___ Bloque de texto

Por Tomás de Híjar Ornelas

“La poesía de Ramón López Velarde no es menos importante que el muralismo mexicano, y hasta puede señalarse como su antecedente inmediato” Gabriel Zaid

Al tiempo que este 19 de junio del 2021 se cumplieron cien años de la muerte de Ramón López Velarde, el “santo que hizo el milagro de que hasta sus enemigos políticos lo consagraran” (Juan Domingo Argüelles dixit), se evoca aquí al bardo de Jerez (aunque nació en Tepetongo, el 15 de junio de 1888, y allí lo bautizó don Inocencio López Velarde, hermano de su padre, con el nombre de José Ramón Modesto López-Velarde Berumen, aunque le tocaba ser López Berumen) desde el adjetivo que le endilgó Gabriel Zaid en su libro Tres poetas católicos (1997), al lado del presbítero Manuel Ponce y de Carlos Pellicer.

Que un escritor pueda figurar ante la posteridad como católico, Christopher Domínguez Michael lo acaba de explicar en su artículo “Ramón López Velarde: el poeta nacional imposible”, que no se puede leer sin antes haber digerido “López Velarde: ‘esguinces, parpadeos’”, de Guillermo Sheridan López.

______

> [Conjunto de tareas]:
A – ¿Puedes transcribir, sin cambiar nada, el tramo del texto sobre López Velarde que va desde “Al tiempo que” hasta “de Carlos Pellicer.”?
B – ¿Cómo resumirías en dos oraciones el texto sobre López Velarde?
C – ¿Qué escribirías a continuación de la última oración del texto sobre López Velarde? Continúa el texto a partir de ahí.

___ Filas de datos

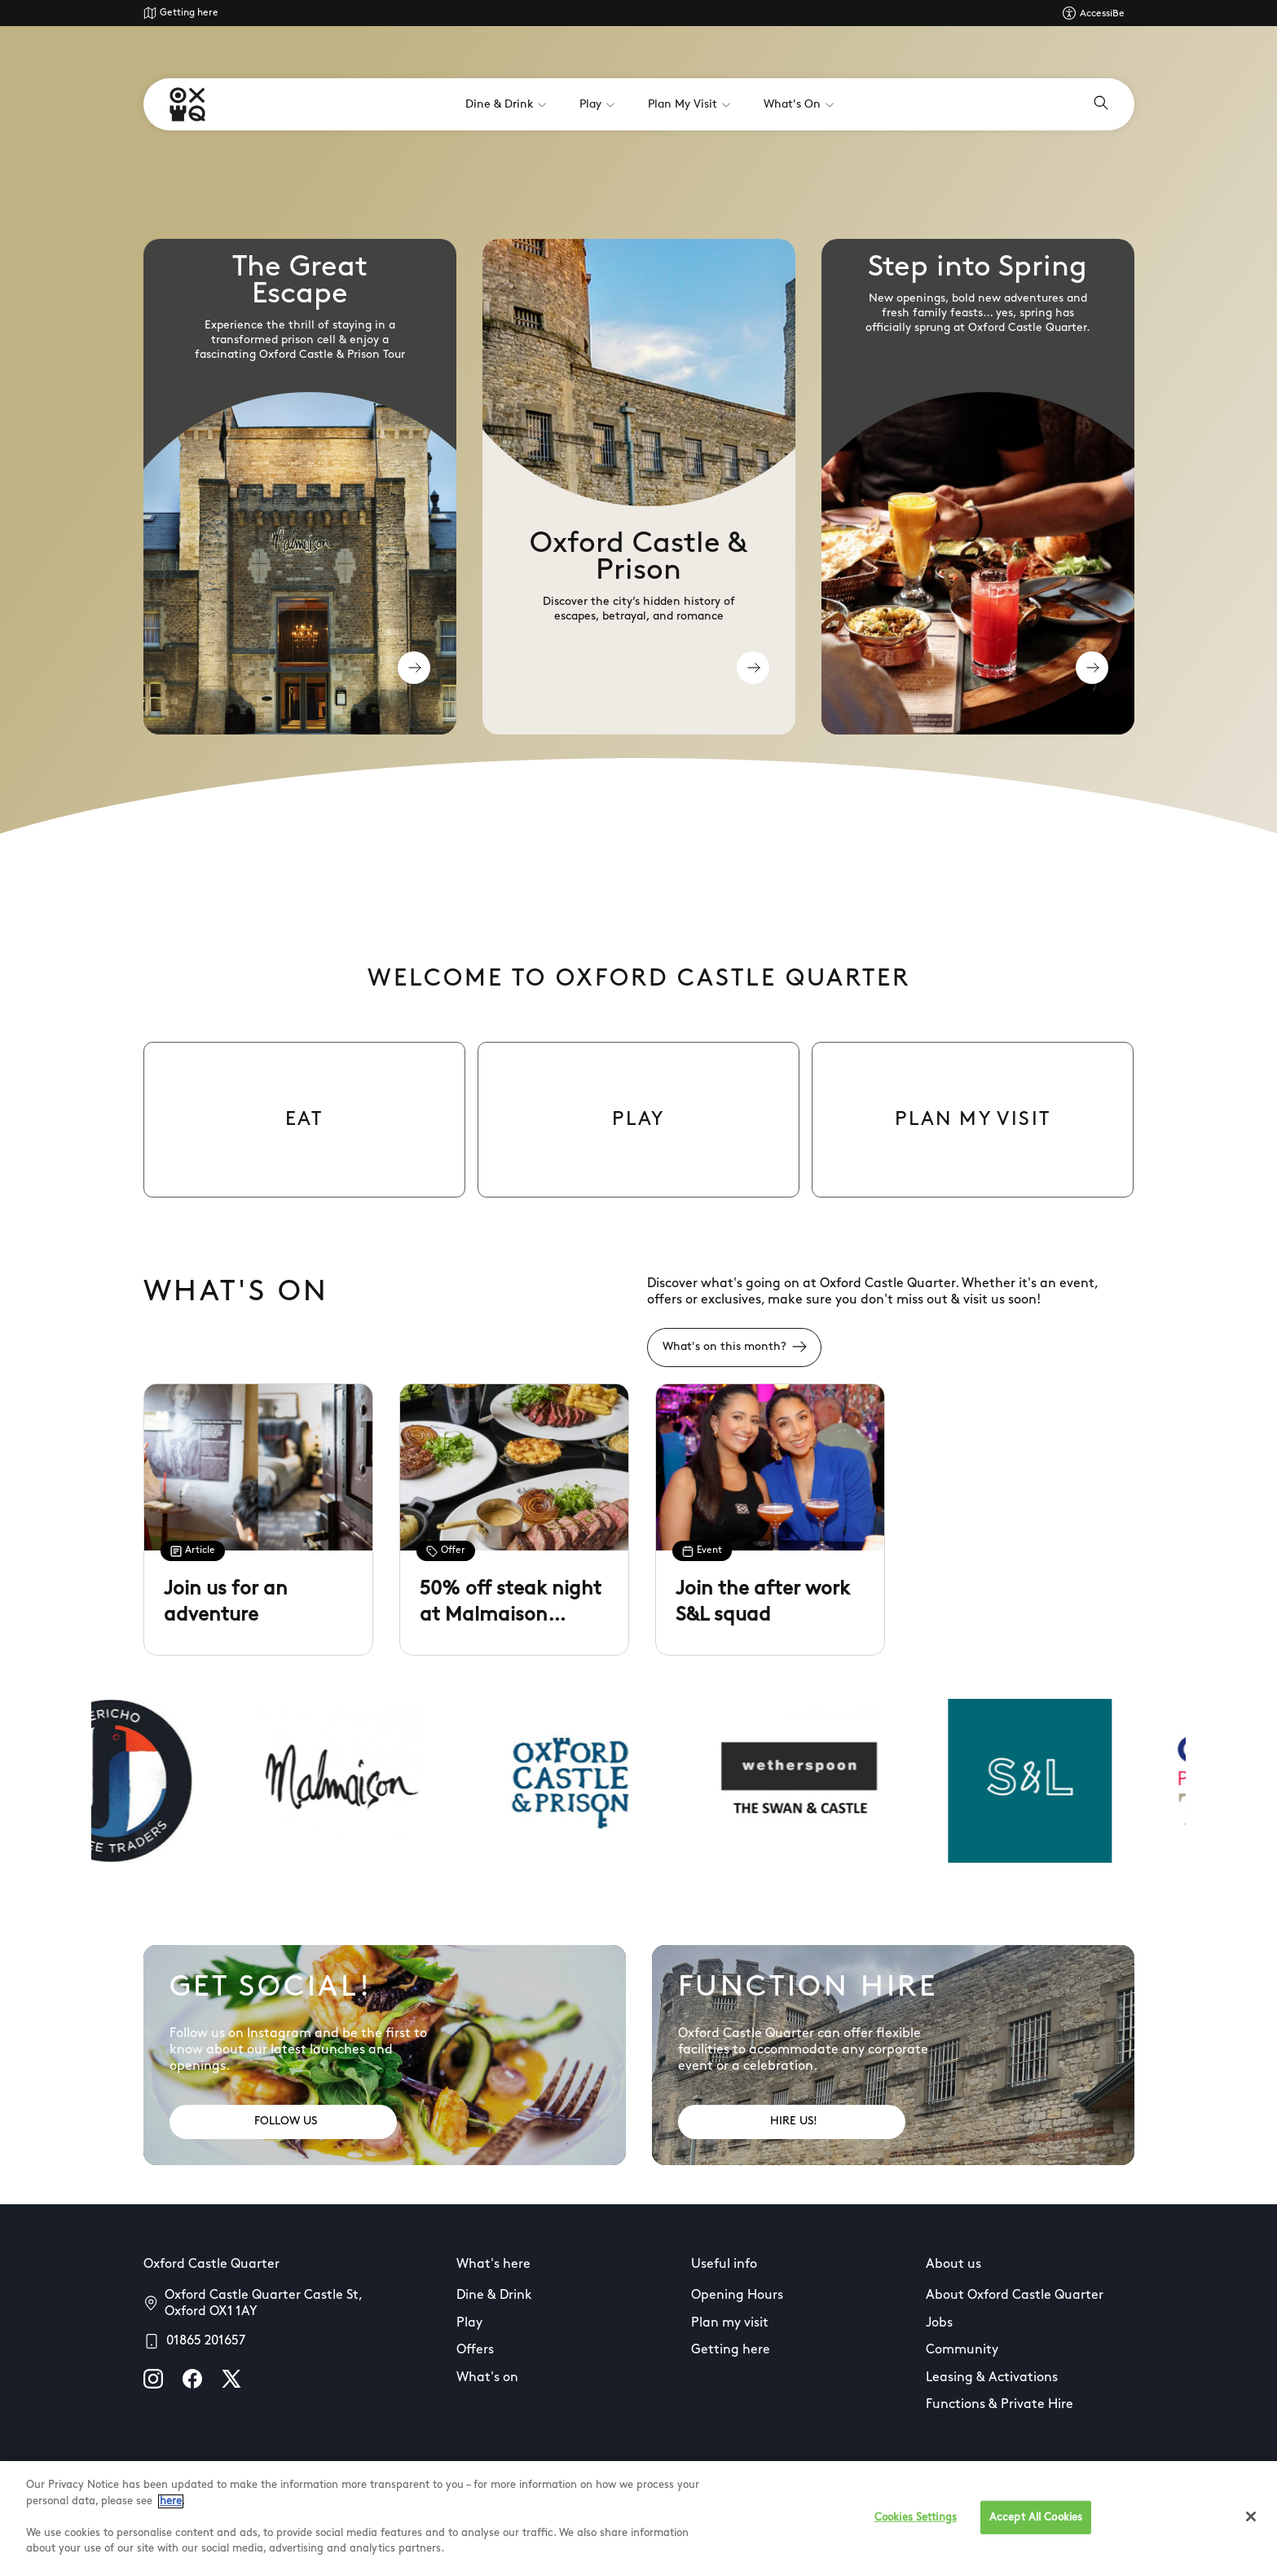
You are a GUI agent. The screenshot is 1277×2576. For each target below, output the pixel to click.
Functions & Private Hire (999, 2404)
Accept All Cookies (1035, 2517)
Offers (475, 2350)
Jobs (939, 2323)
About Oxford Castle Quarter (1014, 2295)
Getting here (189, 13)
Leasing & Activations (992, 2377)
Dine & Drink (494, 2295)
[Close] (1251, 2516)
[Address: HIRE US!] (791, 2122)
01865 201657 (205, 2341)
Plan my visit (729, 2323)
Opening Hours (737, 2295)
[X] (231, 2379)
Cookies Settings (915, 2517)
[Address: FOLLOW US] (283, 2122)
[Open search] (1101, 104)
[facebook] (192, 2379)
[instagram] (153, 2379)
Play (469, 2323)
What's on (487, 2377)
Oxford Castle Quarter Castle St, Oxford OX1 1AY (263, 2303)
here (171, 2501)
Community (962, 2350)
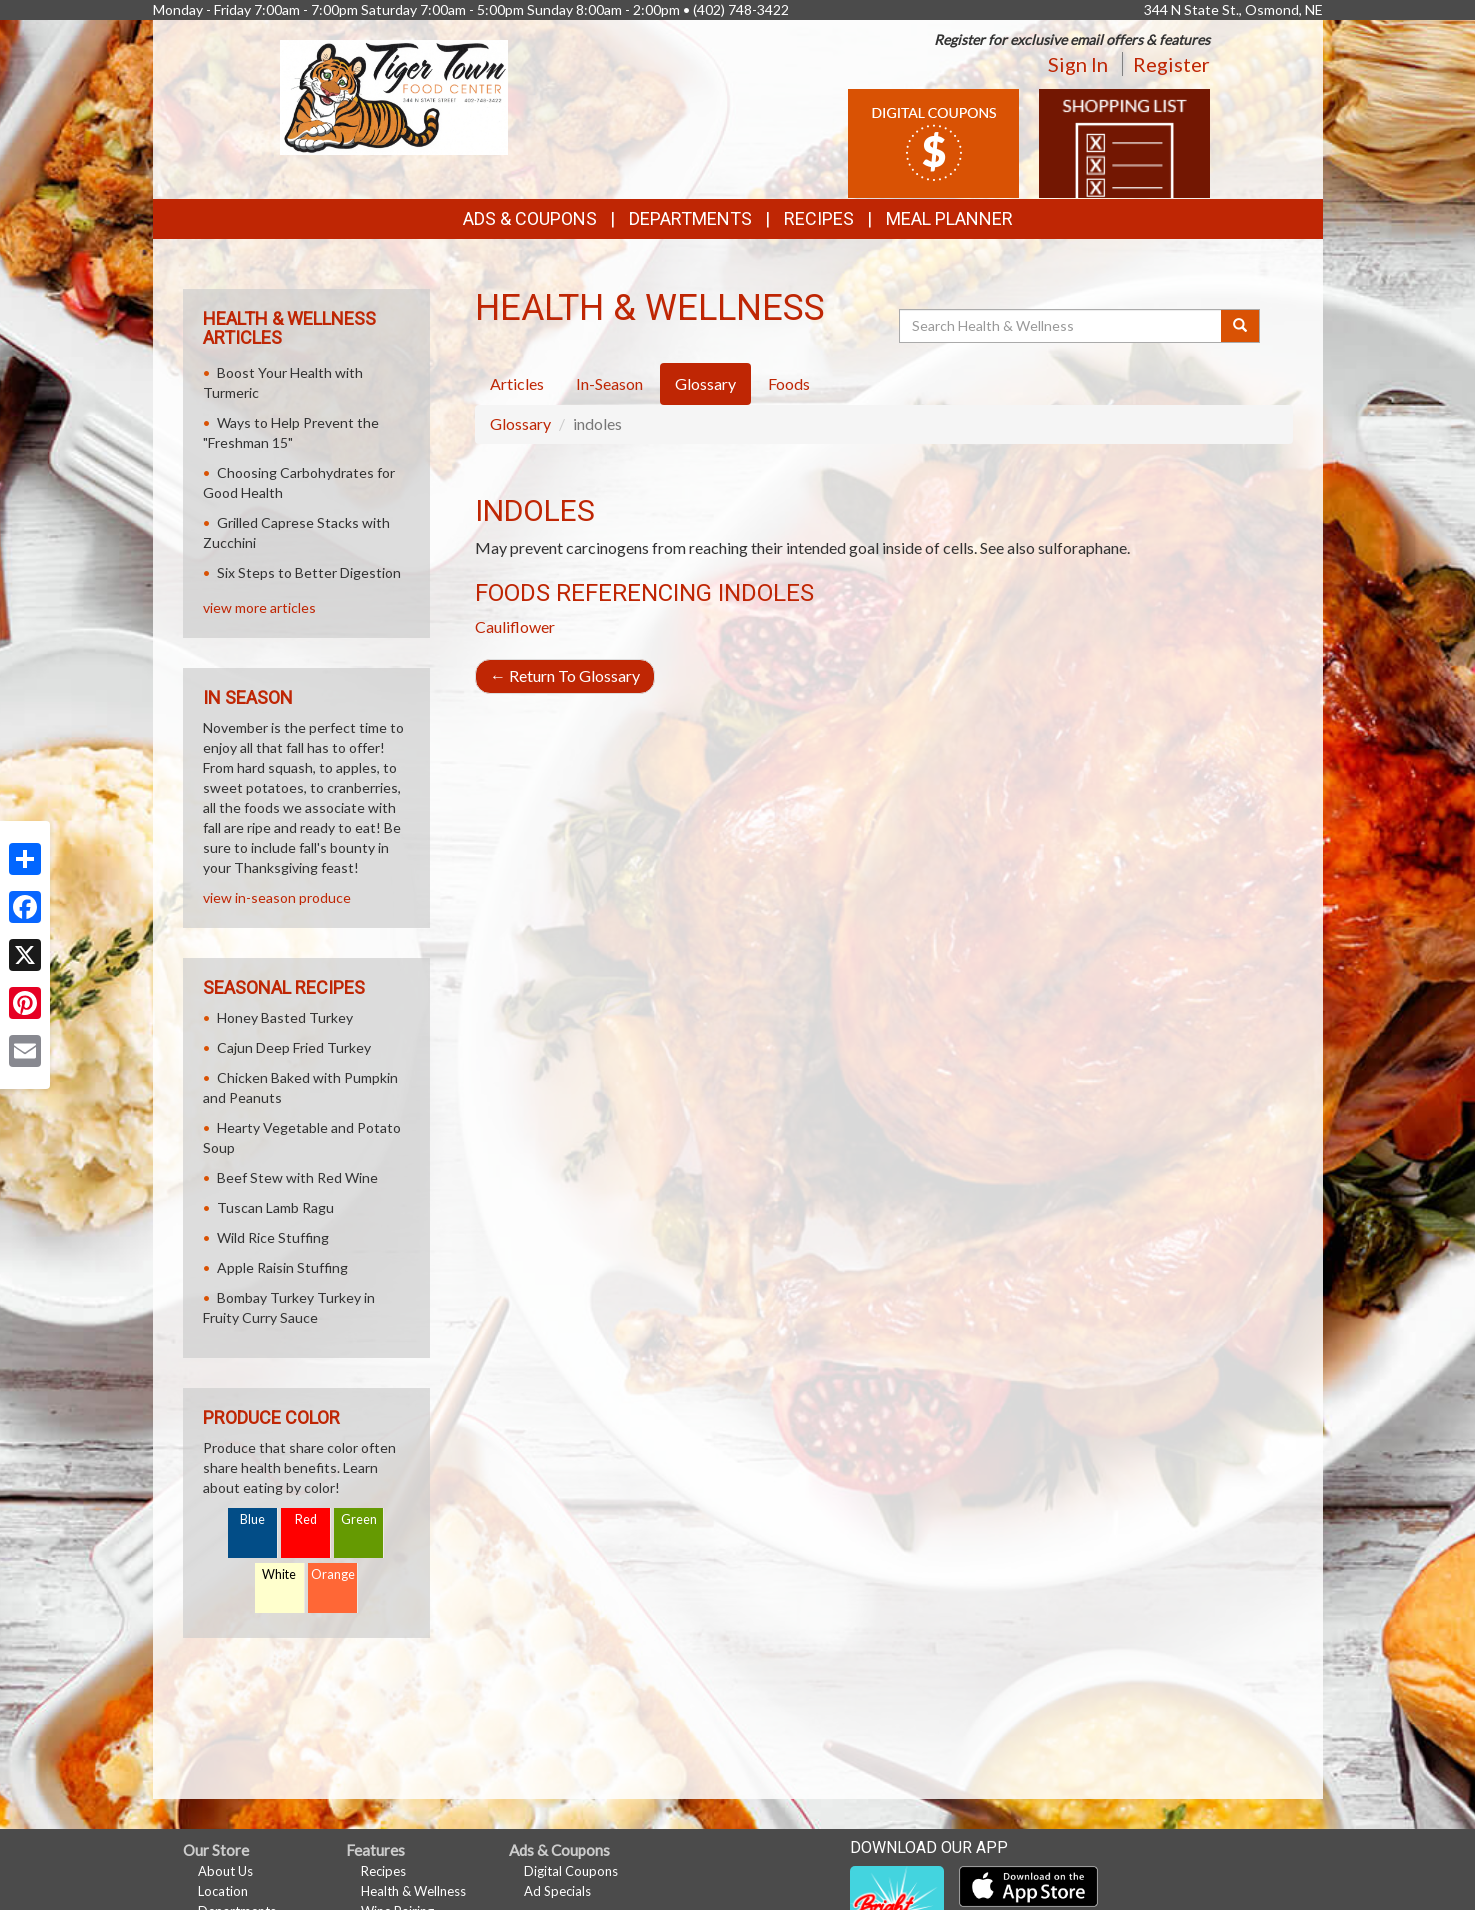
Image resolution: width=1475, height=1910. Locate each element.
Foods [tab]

______

> [Respuestas en orden]:
A –
Al tiempo que este 19 de junio del 2021 se cumplieron cien años de la muerte de Ramón López Velarde, el “santo que hizo el milagro de que hasta sus enemigos políticos lo consagraran” (Juan Domingo Argüelles dixit), se evoca aquí al bardo de Jerez (aunque nació en Tepetongo, el 15 de junio de 1888, y allí lo bautizó don Inocencio López Velarde, hermano de su padre, con el nombre de José Ramón Modesto López-Velarde Berumen, aunque le tocaba ser López Berumen) desde el adjetivo que le endilgó Gabriel Zaid en su libro Tres poetas católicos (1997), al lado del presbítero Manuel Ponce y de Carlos Pellicer.

B – El 19 de junio de 2021 se cumplieron cien años de la muerte de Ramón López Velarde, nacido en Tepetongo en 1888. El texto lo evoca desde el adjetivo de católico que le dio Gabriel Zaid en Tres poetas católicos (1997), donde figura junto a Manuel Ponce y Carlos Pellicer, y recuerda que Christopher Domínguez Michael acaba de explicar en un artículo que un escritor pueda figurar ante la posteridad como católico.

C –
Cabe señalar que Ramón nunca ocultó su condición católica hacerlo era políticamente correcto, pero hizo gala de ello como sí, a su modo y forma, su referente Amado Nervo.

Y es que una cosa implica no negar la cepa de donde uno deriva y otra perpetuar el imaginario que en la formación produjo –en el caso aquí ventilado– la temprana separación del primogénito de una prole de nueve, a los 12 años de edad, para seguir el camino de su padrino de bautismo en los planteles levíticos de Zacatecas (1900-1902) y Aguascalientes (1902-1905), que le inyectaron la cultura humanística que compartió con sus coetáneos Pedro de Alba (futuro diplomático y escritor) y Amando J. de Alba (canónigo y poeta); y otra haber militado en el Partido Católico Nacional, donde se postuló, ya con el título de litigante, como su progenitor, como Diputado, quien será también juez de primera instancia de Venado, San Luis Potosí, y surfeador, en las crestas del catolicismo social, de Eduardo J. Correa y la cauda de antecedentes que en los dos primeros lustros del siglo pasado hicieron arder en México la flama de la democracia cristiana, aplastada con violencia en el cenicero de los movimientos armados a partir de 1914, dejándonos como legado a los mexicanos ese sino que hasta hoy nos impide dialogar de frente.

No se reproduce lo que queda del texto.